TO DO -> Copy the rows word for word, starting at the line that contains "Screen dimensions: 486x359" and stopping after the last row. Leave the pictures out.

### TASK INPUT

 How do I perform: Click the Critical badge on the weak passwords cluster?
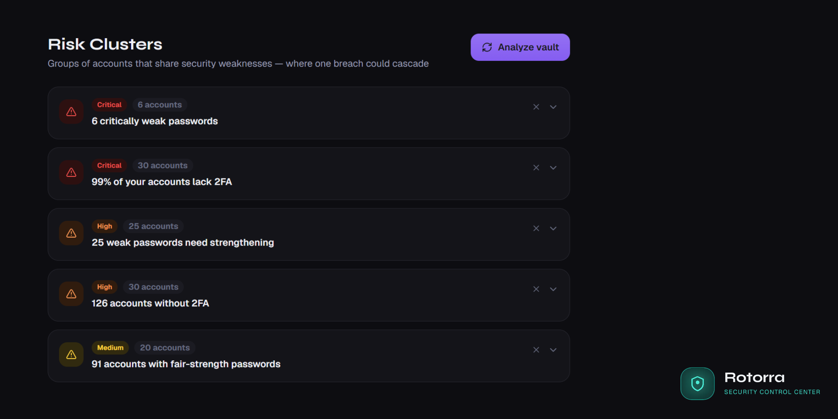click(x=109, y=105)
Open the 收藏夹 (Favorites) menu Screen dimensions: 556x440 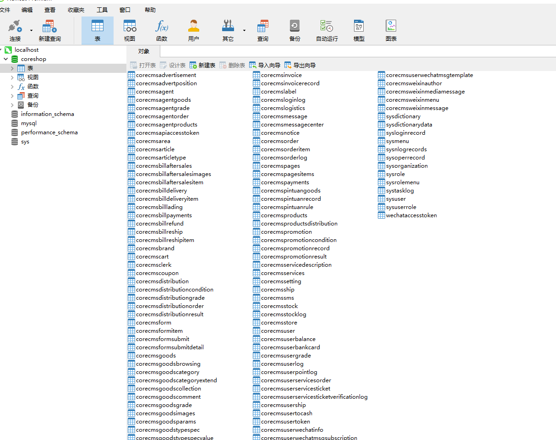[76, 10]
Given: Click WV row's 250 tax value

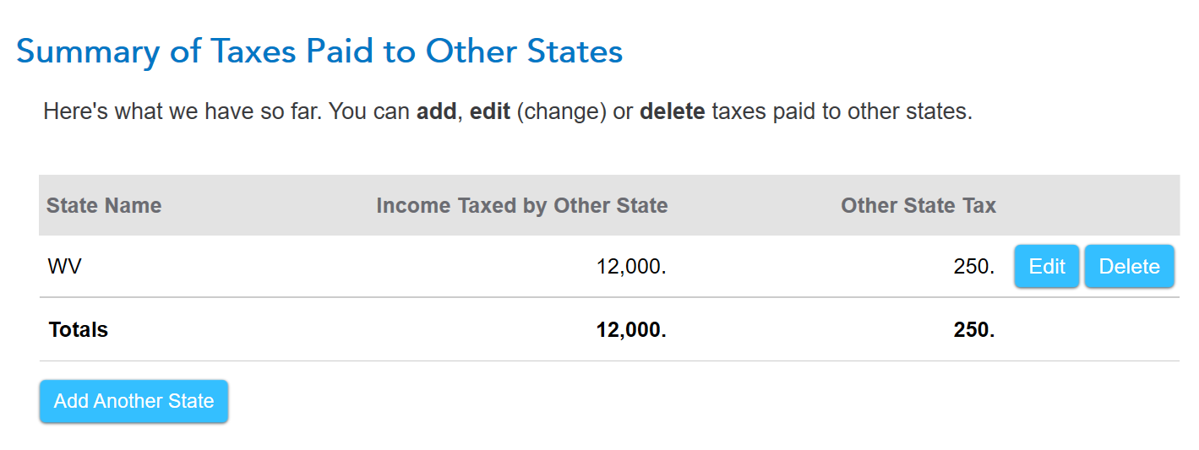Looking at the screenshot, I should [x=974, y=267].
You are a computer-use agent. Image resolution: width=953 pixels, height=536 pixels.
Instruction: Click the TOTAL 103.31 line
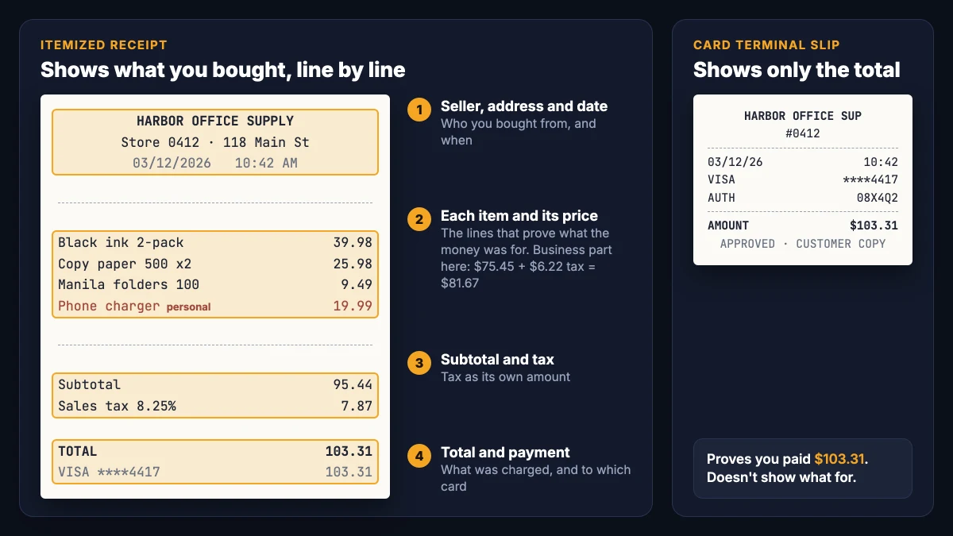click(215, 451)

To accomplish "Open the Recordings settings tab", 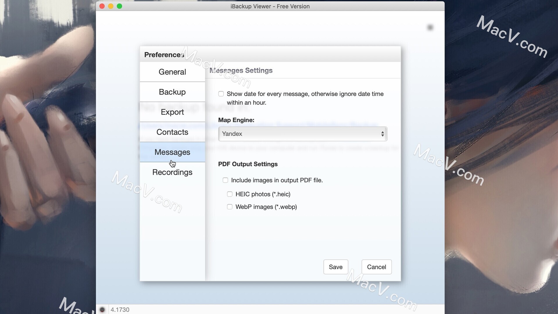I will 172,172.
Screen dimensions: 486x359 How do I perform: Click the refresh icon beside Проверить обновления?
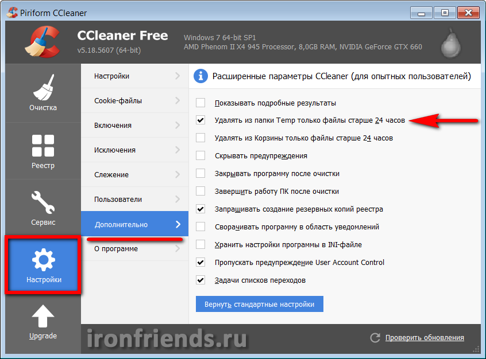click(375, 338)
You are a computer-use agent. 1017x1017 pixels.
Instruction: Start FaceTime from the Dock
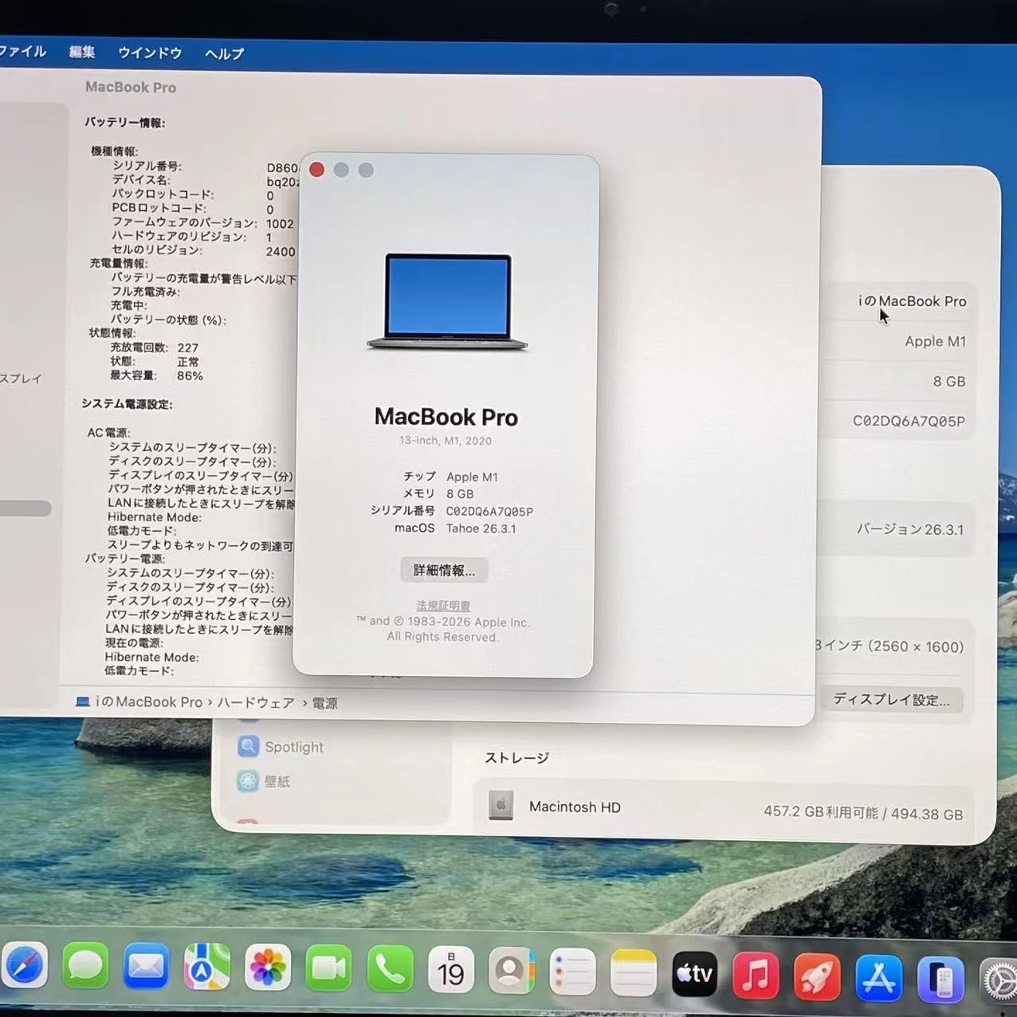(328, 968)
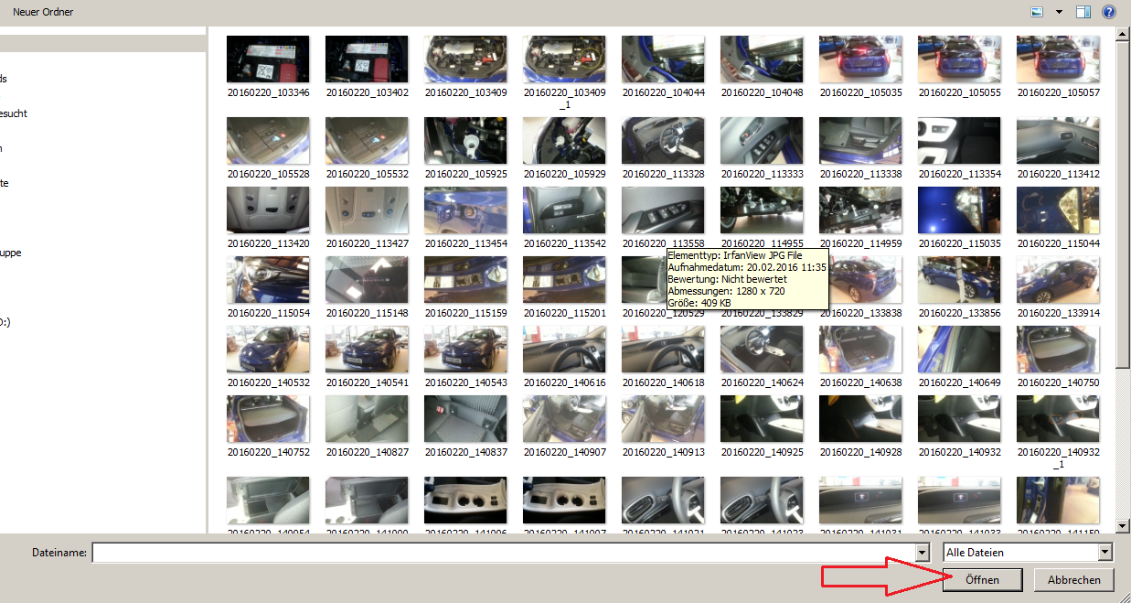Click the Neuer Ordner button
This screenshot has height=603, width=1131.
click(x=43, y=12)
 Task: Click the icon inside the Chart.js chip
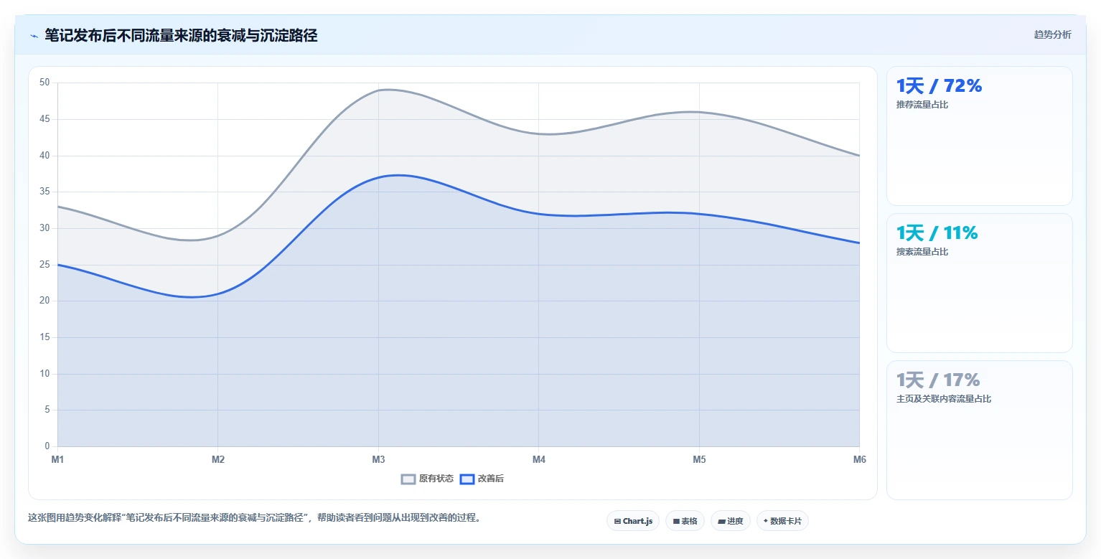[617, 522]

######

RESULT OF THIS TASK ->
Screen dimensions: 486x359 How do I perform: Click the refresh icon beside Проверить обновления?
click(375, 338)
You are a computer-use agent. 1017x1017 pixels.
Instruction: Start FaceTime from the Dock
(328, 968)
Click the Neuer Ordner button
This screenshot has height=603, width=1131.
click(x=43, y=12)
 Task: Click the icon inside the Chart.js chip
[617, 522]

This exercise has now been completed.